Pixel coordinate grounding data:
────

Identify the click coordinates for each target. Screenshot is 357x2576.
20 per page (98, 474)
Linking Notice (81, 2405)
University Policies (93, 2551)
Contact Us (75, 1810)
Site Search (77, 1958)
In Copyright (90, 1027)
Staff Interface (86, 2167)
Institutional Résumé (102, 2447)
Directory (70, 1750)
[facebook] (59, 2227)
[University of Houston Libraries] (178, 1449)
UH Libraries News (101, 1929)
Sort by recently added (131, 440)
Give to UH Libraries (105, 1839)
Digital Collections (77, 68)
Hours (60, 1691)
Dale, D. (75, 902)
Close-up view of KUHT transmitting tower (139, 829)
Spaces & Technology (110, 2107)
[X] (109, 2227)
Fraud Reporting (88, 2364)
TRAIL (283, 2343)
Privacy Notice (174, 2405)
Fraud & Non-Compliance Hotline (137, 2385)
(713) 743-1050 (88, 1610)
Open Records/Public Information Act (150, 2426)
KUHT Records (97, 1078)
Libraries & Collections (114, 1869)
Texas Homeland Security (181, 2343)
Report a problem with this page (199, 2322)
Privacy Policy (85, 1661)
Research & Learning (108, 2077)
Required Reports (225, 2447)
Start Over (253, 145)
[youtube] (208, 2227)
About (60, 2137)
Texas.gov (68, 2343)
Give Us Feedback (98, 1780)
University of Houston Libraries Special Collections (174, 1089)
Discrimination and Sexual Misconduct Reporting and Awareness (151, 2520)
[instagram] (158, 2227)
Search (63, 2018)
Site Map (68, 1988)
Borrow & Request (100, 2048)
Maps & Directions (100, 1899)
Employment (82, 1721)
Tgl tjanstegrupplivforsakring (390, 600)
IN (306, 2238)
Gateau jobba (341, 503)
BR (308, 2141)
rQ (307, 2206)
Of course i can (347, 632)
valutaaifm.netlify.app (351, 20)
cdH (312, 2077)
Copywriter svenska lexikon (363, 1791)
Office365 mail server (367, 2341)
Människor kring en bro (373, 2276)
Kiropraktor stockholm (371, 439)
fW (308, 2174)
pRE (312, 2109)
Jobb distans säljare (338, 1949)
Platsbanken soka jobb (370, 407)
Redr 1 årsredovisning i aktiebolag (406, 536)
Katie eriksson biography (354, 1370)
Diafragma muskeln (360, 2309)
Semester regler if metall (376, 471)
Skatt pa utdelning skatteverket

────

* WORK REQUEST *
Your answer must be the number of lines above that contain the word "KUHT", stated alone.

* EXERCISE SOLUTION *
2